Ma c'è anche una terza categoria di domande per le quali è facile trovare una risposta ferma a patto di seguire un ragionamento di tipo scientifico, che si affida alla logica anziché alle emozioni. La nutrizione artificiale è un trattamento medico, perché richiede competenze medico-farmaceutiche ed infermieristiche specializzate, tanto più se per infilare la cannula è necessario un intervento chirurgico. Possiamo scegliere di non tenerne conto, ma hanno ragione Giuseppe Gristina, Manrico Gianolio, Davide Mazzon e gli altri medici che hanno firmato la lettera aperta "L'etica, la politica e la libertà della scienza": in questo caso dobbiamo assumerci la responsabilità di argomentare le nostre posizioni sul piano politico, religioso, filosofico, senza pretendere di avere l'avvallo della scienza. Non basta trovare un neurologo pronto a farsi intervistare e a darci ragione per sostenere che la scienza sta dalla nostra parte. E non basta neppure un parere emesso da qualche organo ad alto tasso di politicizzazione come il Comitato nazionale di bioetica (per altro in presenza di una spaccatura tra membri laici e cattolici) per essere legittimati a tirare la giacchetta alla scienza.
(Anna Meldolesi, dal Riformista del 7/2/2009)

Il caso Englaro ormai ha ben poco a che vedere con la scienza e persino con la bioetica. In gioco ci sono le regole fondanti di uno stato democratico.

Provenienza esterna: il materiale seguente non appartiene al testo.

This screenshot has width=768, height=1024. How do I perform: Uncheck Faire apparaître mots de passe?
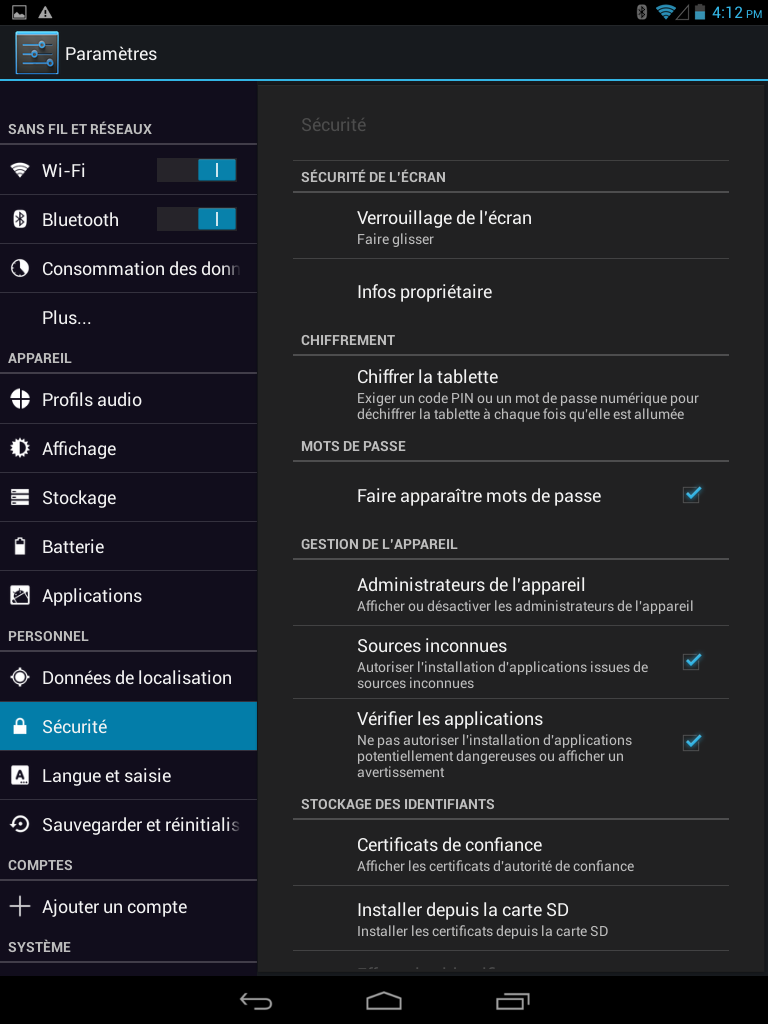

Michele Ainis lo spiega sulla Stampa di oggi molto meglio di come potrei fare io. 

Sgreccia, intervistato oggi dal Riformista invita Fini ad ascoltare la scienza sul caso Englaro. Peccato che la scienza o non dice quello che Sgreccia le attribuisce o non può rispondere alle domande che sua eccellenza pretende siano scientificamente risolte in linea con le certezze vaticane. La morte è un processo e il mondo scientifico non ha mai smesso di discutere su come vada definita la soglia tra la vita e la morte. Comunque non è spostando la definizione un po' più in qua o un po' più in là che si può pretendere di risolvere il caso Englaro. Il cuore del problema infatti non è se Eluana sia morta o viva, ma se debba essere costretta a subire dei trattamenti (medici e non) contro la sua volontà.